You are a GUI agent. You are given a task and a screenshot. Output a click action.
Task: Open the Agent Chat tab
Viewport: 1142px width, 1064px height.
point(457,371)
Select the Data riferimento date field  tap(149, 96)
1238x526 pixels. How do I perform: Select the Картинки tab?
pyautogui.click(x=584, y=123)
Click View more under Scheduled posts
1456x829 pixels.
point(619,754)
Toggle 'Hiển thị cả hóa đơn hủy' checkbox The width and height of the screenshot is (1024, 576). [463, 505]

**INSTRUCTIONS FOR THE TASK**
Using the records, work out how many lines include "screenshot", and reply with that number alone.

**ANSWER FOR THIS EXERCISE**
2